Church Of St Margaret is a Grade I listed building in the South Holland local planning authority area, England. First listed on 7 February 1967. A Medieval Church.

Church Of St Margaret

WRENN ID
long-shingle-elm
Grade
I
Local Planning Authority
South Holland
Country
England
Date first listed
7 February 1967
Type
Church
Period
Medieval
Source
Historic England listing

Description

Church of St. Margaret

This is a parish church of the 14th and 15th centuries, substantially restored in 1862 by Charles Kirk of Sleaford when the chancel was largely rebuilt. The building is constructed in limestone ashlar with coursed and squared limestone rubble, and is covered with lead and plain tiled roofs.

The church comprises a western tower with spire, a clerestoried nave with aisles, a chancel, and a south porch. The tower is a three-stage structure of the 15th century with stepped corner buttresses decorated with cusped knopped gablettes. It features a chamfered plinth, three string courses, and a battlemented parapet with a fleuron frieze and gargoyles. The tower is topped with a set-back octagonal spire having two tiers of lucarnes in the principal directions. The belfry stage contains two-light ogee-headed louvred openings with brattished transomes, whilst the other three sides have a single cusped light to the second stage. The western doorway has a four-centred arched head with deep hollow moulding and fleuron frieze, with above it a tall three-light window featuring cusped heads, panel tracery, and brattished transomes. On the north side is an angled stair tower.

The north aisle contains three-light 15th-century windows with cusped ogee heads and panel tracery at the west and east ends, with three matching windows along the north side. There is a continuously moulded and pointed doorway. The aisle has a plain moulded parapet. The clerestory displays an embattled and cusped panelled parapet with eight triple-light windows featuring panel tracery. The chancel east wall was rebuilt and shortened in the 19th century and is lit by a four-light Perpendicular window. The south side of the chancel contains a continuously moulded blocked 14th-century doorway with one label stop, and a four-light segmental-headed window with cusped ogee head and brattished transom.

The east wall of the south aisle contains a wide three-light late 14th-century window with four-centred arched head, ogee heads to the lights, flowing tracery, and brattished transom. The south wall contains three three-light 14th-century windows with reticulated tracery, and a matching window in the west end. The clerestory matches that on the north. A gabled 19th-century south porch has a tall moulded pointed arch with a single chamfered and moulded hood and triple filleted responds. The interior door is deeply hollow moulded and filleted with a richly moulded hood.

Interior

The 15th-century four-bay nave arcades have continuously wave-moulded outer orders and similar inner orders on brattished capitals and half-round shafts. Hood moulds feature figured label stops. The tall 15th-century tower arch has two continuously moulded outer orders and a deep inner order on annular responds and half-round shafts, with a vaulted tower chamber containing a circular bell hole. A double order of continuously moulded chancel arch lies beyond.
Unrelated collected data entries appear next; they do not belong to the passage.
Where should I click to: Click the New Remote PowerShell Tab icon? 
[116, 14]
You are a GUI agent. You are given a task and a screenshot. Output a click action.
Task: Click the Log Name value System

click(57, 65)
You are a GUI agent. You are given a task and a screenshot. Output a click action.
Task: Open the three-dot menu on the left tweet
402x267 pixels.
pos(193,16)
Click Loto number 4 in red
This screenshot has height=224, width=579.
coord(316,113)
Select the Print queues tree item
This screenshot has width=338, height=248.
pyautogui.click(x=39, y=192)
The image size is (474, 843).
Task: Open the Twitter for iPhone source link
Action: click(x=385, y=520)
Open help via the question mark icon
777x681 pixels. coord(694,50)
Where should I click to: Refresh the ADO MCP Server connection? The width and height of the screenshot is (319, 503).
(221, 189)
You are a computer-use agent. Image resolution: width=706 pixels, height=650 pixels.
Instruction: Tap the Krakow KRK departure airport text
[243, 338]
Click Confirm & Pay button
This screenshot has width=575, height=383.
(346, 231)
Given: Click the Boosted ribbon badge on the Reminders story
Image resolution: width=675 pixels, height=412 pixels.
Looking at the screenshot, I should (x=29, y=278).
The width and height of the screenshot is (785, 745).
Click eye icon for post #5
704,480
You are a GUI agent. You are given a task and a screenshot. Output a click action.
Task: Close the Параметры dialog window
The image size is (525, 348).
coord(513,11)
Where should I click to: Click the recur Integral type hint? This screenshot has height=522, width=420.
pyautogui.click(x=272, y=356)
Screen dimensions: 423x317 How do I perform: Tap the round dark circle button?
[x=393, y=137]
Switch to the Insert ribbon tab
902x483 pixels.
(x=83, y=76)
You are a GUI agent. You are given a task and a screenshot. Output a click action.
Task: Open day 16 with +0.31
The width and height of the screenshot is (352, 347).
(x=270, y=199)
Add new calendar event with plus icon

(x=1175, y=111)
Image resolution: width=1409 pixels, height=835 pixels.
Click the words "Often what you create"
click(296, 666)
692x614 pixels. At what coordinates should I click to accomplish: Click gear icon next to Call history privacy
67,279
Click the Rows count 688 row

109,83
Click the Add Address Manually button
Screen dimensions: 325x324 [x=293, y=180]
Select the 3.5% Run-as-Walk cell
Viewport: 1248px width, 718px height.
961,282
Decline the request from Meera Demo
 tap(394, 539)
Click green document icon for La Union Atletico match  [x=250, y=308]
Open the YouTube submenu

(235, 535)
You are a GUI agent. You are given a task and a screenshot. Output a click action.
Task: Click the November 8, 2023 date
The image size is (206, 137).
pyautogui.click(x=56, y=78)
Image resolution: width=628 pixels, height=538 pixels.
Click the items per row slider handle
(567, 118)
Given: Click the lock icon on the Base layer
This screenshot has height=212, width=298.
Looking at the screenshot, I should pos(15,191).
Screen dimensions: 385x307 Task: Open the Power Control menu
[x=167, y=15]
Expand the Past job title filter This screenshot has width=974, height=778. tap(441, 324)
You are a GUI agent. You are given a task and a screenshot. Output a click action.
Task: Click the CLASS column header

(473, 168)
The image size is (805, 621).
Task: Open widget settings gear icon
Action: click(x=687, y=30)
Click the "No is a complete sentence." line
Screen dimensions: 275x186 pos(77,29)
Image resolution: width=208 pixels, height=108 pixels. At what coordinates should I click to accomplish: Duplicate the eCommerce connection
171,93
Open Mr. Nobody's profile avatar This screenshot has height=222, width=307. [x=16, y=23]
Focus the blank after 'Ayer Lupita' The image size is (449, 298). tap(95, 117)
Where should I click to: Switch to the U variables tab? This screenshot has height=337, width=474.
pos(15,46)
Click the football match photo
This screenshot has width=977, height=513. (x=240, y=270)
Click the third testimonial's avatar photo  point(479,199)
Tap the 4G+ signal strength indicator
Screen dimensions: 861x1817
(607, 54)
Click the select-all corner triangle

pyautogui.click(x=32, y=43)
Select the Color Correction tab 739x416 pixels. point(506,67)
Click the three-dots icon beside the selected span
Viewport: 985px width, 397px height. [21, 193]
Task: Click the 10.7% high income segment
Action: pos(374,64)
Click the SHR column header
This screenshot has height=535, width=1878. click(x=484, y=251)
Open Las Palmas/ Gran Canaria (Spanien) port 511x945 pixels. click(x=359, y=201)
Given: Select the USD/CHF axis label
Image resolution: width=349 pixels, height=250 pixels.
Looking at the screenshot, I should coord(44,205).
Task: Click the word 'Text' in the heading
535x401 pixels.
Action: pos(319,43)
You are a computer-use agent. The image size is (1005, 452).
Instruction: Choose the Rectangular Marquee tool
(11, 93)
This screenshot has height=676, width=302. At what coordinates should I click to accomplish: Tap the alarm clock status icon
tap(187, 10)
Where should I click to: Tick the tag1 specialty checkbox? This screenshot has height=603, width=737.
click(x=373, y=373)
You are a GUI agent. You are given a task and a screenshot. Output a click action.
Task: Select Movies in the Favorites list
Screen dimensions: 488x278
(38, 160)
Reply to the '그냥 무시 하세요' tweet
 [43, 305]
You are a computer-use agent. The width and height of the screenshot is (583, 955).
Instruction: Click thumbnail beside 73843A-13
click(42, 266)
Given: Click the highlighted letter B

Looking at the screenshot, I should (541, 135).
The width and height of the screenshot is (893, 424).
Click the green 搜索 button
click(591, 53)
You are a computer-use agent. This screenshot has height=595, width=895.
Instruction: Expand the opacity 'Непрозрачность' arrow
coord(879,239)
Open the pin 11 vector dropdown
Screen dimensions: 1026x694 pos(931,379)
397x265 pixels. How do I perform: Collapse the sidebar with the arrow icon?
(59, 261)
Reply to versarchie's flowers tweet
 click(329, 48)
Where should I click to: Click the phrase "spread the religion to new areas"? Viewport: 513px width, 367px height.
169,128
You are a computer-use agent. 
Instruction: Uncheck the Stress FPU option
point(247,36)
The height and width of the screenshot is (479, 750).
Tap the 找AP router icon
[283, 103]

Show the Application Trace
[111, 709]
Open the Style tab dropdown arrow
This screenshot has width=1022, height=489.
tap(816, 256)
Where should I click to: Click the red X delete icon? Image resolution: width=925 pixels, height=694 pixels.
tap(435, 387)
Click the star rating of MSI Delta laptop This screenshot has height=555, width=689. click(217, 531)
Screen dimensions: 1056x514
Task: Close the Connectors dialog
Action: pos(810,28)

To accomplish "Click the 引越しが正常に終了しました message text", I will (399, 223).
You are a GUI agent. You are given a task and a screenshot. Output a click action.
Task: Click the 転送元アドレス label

The contemporary nave roof comprises four main bays with cambered ties having pierced spandrels, queen posts, and fleurons. It is supported on wall posts mounted on carved stone corbels alternating with wall shafts to the main bays. One tie beam is painted with the date 1698 and the churchwardens' names, indicating a restoration date. The shafts are linked by continuous roll moulding to the clerestory sill. A facetted stone-panelled turret to the rood loft stair has a brattished top, a four-centred arch doorway with ogee finial and cusped panels, and above it the archway to the vanished rood loft. A small piscina exists in the north aisle, whilst a large cusped piscina is in the south aisle. The 19th-century roofs cover the aisles and chancel. In the west wall of the nave the scar of a former nave is visible.

Fittings are largely of the 19th century apart from an elegant 15th-century octagonal font with angels and inscribed panelled base and stem. A late 18th-century hood and an ironbound churchwardens' chest are also present.

Monuments include a marble wall plaque in the chancel north wall to Edward Brown, who died in 1739, featuring fluted Corinthian pilasters and an escutcheon, made by Palmer. Beneath this is a ledger slab depicting a priest, Richard Peresone, who died in 1472. In the nave is a tablet by Blackwell to Thomas Duckett, who died in 1822.